The United Nations Environment Program released a new report on the links between environment and health in Africa.

This is a crucial connection to probe: diahhrea, malaria and respiratory infections account for about 60% of the disease burden in Africa. Environmental factors contribute directly to these diseases. Diarrhea is transmitted by poor access to clean water and sanitation; Malaria is mosquito-borne; and indoor air polution is a leading driver of respiratory infection.

That latter is worth dwelling on for a moment because the world is just becoming fully aware of the sheer scale of this problem. A report in The Lancet last December doubled the estimated annual deaths associated with household air pollution, from 2 million deaths per year to 4 million.

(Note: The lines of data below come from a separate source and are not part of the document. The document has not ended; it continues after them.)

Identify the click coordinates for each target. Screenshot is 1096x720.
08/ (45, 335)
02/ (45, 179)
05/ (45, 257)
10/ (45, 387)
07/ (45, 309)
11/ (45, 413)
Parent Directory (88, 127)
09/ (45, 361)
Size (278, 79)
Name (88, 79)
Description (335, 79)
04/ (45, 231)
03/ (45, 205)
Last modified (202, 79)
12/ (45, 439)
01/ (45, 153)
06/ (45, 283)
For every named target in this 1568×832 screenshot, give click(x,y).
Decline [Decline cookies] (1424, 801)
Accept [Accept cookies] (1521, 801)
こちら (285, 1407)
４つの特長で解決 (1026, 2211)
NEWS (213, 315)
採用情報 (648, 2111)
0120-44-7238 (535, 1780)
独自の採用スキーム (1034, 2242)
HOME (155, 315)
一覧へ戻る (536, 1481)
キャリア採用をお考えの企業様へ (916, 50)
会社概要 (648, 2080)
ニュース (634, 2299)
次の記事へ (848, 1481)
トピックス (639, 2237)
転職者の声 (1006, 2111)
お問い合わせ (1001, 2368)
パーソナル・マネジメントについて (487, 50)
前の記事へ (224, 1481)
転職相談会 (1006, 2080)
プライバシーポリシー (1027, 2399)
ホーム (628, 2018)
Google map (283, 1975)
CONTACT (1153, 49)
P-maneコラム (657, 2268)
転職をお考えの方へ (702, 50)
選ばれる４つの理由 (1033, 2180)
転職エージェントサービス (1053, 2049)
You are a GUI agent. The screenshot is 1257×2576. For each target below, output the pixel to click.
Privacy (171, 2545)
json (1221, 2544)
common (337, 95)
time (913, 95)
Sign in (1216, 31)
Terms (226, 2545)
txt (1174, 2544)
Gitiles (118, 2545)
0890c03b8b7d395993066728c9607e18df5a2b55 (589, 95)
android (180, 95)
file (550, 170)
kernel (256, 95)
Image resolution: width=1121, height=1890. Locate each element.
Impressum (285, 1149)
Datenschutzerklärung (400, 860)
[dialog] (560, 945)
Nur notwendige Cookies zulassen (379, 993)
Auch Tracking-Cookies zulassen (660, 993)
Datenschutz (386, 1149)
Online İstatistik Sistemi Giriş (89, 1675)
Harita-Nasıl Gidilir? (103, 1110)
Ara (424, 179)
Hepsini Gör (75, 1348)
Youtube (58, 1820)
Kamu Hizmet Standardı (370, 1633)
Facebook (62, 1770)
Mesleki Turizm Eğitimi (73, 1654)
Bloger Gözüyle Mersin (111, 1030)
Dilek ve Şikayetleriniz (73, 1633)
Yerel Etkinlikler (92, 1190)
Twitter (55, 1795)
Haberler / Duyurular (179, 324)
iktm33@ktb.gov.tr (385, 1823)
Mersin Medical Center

The kind of fuel used in household cooking directly contributes to these deaths. Solid fuels burned inefficiently in poorly ventilated homes emits smoke that is both a health and environmental problem. This map shows the percentage of population using solid fuels.

One emerging way to combat this health and environment problem is through cleaner burning household cookstoves. The development, marketing, distribution, and implementation of clean cookstoves has been a major international development cause over the past few years. (If you want to learn more about this issue, check out the Global Alliance for Clean Cookstoves, which is on the forefront of efforts to take on household air pollution.)

I encourage folks to skim through this new UNEP report. It provides mounting evidence that we can no longer consider health problems and environmental issues to be in separate silos. They are increasingly one in the same.